I think those farms that don’t use factory farm methods are an improvement, but they still kill the animals. There is still suffering. For example, male pigs are still castrated. I think it’s an improvement, and for people who refuse to go vegetarian it’s a good alternative. But for those willing to go all the way, isn’t it preferable to not have any animals killed for the dinner plate?

Why kill if we don’t need to?


The question at stake for me here is: what system of eating is without suffering? I think a lot of vegans and vegetarians are mistaken in the assumption that by not eating the body of an animal, they are avoiding participating in death or suffering.

A few examples: Most mainstream meat substitute products, including boxed products like Boca burgers, or tofu, are subsidiary brands produced by major multinational corporations. Boca is owned by Kraft, which also owns Oscar Meyer. Yves and Tofutown are owned by Heinz, which also owns several frozen meal brands, made with chicken contracted through Tyson (one of the worst-of-the-worst when it comes to inhumane and pollutive CAFOs).

Even on the smaller scale (for organic, locavore vegans and vegetarians) the very act of growing food often results in death. Even the most low-till farming methods neccesarily kill worms. Even the most natural pest-avoidance will likely cause the deaths of insects. And these are not non-sentient beings (I’ve always hated when people accuse vegetarians of “killing plants” — that’s just not the same thing). These are living creatures, many of which can experience pain, and have an equal right to life as a human, or a chicken, or a pig.
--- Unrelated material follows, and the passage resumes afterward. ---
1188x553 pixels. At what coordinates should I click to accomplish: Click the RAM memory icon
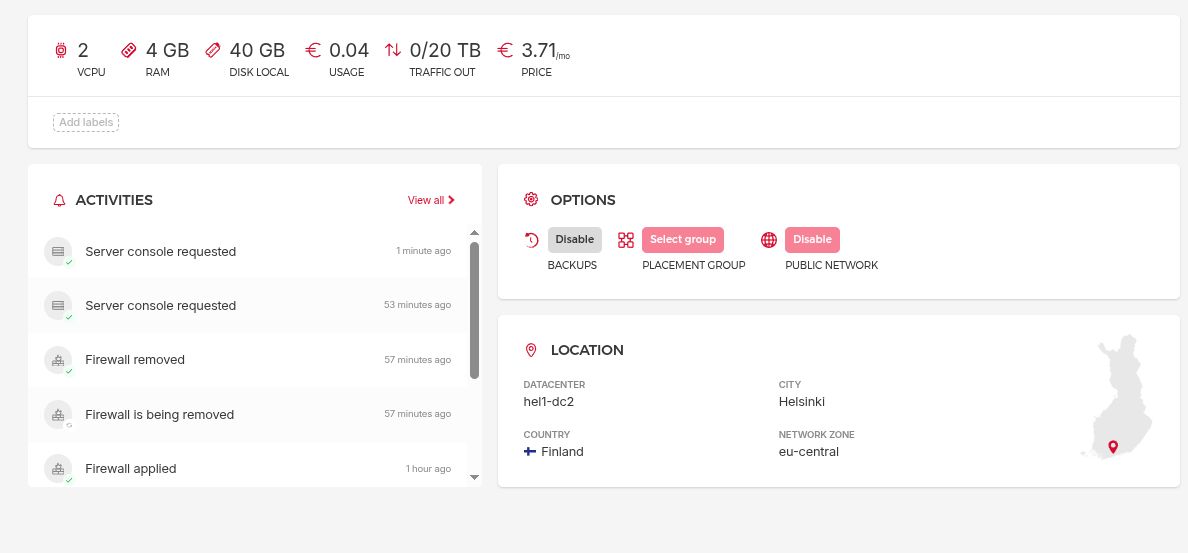tap(128, 50)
And so, if death is unavoidable in the process of growing and consuming food, I believe it makes the most ethical sense to be honest about it. To acknowledge the suffering I cause (in my case, in the form of an animal’s death) so that I can most responsibly invest my food dollars with producers who I know seek to actively minimize suffering.
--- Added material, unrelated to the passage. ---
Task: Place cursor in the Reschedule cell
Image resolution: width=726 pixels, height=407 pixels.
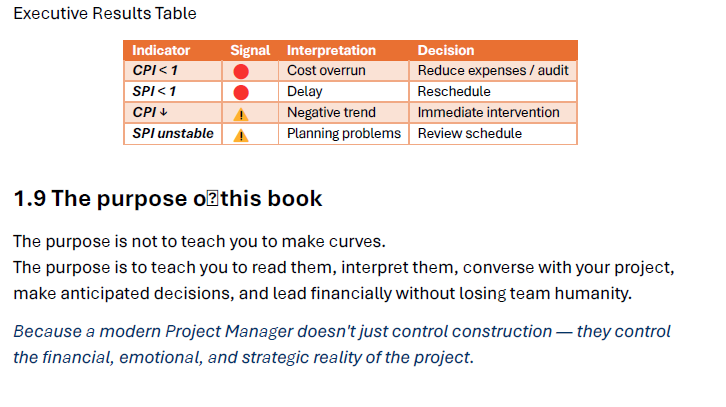Action: tap(493, 92)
I don’t agree that worms are equal to intelligent species like pigs, just like I don’t agree that pigs are equal to humans. However, let’s take your argument at face value. Assume that raising 8lbs of soybeans causes X number of worms and other insects to die. We can eat that 8lbs of soybeans directly and the number of insects dead is X. Or, we can feed that soy to a pig and get 1lb of meat. A farmer feeds roughly 8lbs of feed to a pig to get a pound of pork. So if we ate the vegetarian food directly, it stands to reason there would be 8 times less insects killed than in a form of food production where those crops are filtered through a pig first.

I don’t think buying vegetarian foods from a company that also sells meat is anything like buying meat from a company that sells meat. If anything, buying the vegetarian food shows these companies that there is profit to be made in plant based foods. Those companies are not going away. But if they see there is profit to be made by producing more ethical foods, that is a good thing.

So, in closing, one kills less insects that would be harmed in crop production if they eat the crops directly. Also, showing multinational corporations there is profit to be made by producing more ethical foods is a good thing.

I think those points reinforce the argument for vegetarianism.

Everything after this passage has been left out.